By visiting https://www.pcisecuritystandards.org/assessors_and_solutions/vpa_agreement, and accepting the terms of a search procedure, operators can determine if companies they work with are current with respect to PCI DSS. Once the name of a payment processor is entered, information about its license, date last reviewed and expiration date will appear beneath the search bar.
If a company is not listed; however, Kasavana warns operators not to assume the worst. “It‘s not a straight forward search process,” he said. Most convenience service providers contract with a payment processor. That payment processor may be part of a network involving a secondary processor. It is likely that the secondary processor’s name needs to be entered into the search bar to verify PCI certification. Operators should ask for the name of possible secondary processors in order to verify a current level of certification.
PCI also offers guidance for small merchants who subcontract payment services. In the document PAYMENT PROTECTION RESOURCES FOR SMALL MERCHANTS: Questions to Ask Your Vendors, the organization lays out several topics to confirm with a payment service provider. Here are a few of the most relevant:
- Does our agreement with you include clauses that state that you will maintain PCI DSS compliance for your product/service (or become PCI DSS validated)?
- In the event that there is a data breach and your product/solution is involved:
- If I experience penalties, do you offer support and protection?
- How and when do you notify me if there is a breach?
- What monitoring for data breaches and suspicious activities do you provide?
- Does the vendor/service provider carry insurance to cover data breaches related to their product/solution?
- Does the vendor/service provider assist with notification of my customers in the event of a data breach and your product solution is the root cause?
PCI DSS enforcement
While PCI DSS offers a way to assess security, it’s not enforced by the PCI Security Standards Council, according to Kasavana. It is up to the payments processor to work with retailers to ensure compliance. Card brands may also impose fines and consequences to businesses that are non-compliant. The example Kasavana gives in his whitepaper is what happened to TJX.

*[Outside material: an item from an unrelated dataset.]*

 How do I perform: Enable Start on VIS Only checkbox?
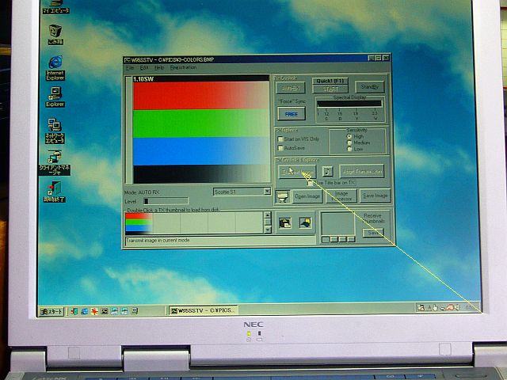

TJX owns retailers such as TJmaxx and Marshalls and disclosed a breach in early 2007, which resulted in more than 100 million cards being exposed to fraud. Visa and Mastercard each brought a lawsuit against TJX, who settled for approximately $41 million and $24 million, respectively, in addition to the millions spent on the investigation and system upgrades.
Recovery in the event of breach
Dealing with the aftermath of a breach is not easy. Avanti Markets made a public announcement last year when it happened to them, which included frequently asked questions to assist operators and customers as a resource. The FAQ included information on what had happened, what the company was doing, what customers should look for and how individual fraud alerts and credit monitoring might help. Operators can use this as a model in developing their own plans should a breach occur, as well as providing talking points and resources for concerned customers.

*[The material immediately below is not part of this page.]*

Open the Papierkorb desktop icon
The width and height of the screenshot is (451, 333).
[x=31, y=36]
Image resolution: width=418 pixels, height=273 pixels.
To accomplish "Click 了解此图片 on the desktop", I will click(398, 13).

Nothing can guarantee a company won’t incur a data security breach; however, it is still worth validating PCI DSS of payment partners. A PCI DSS investigation can greatly reduce the risk of a data breach. It is important to understand PCI, how to determine the compliance level of a processor and the liability involved should a breach occur. It is also advisable to have a plan in place for customers, just in case the worst happens.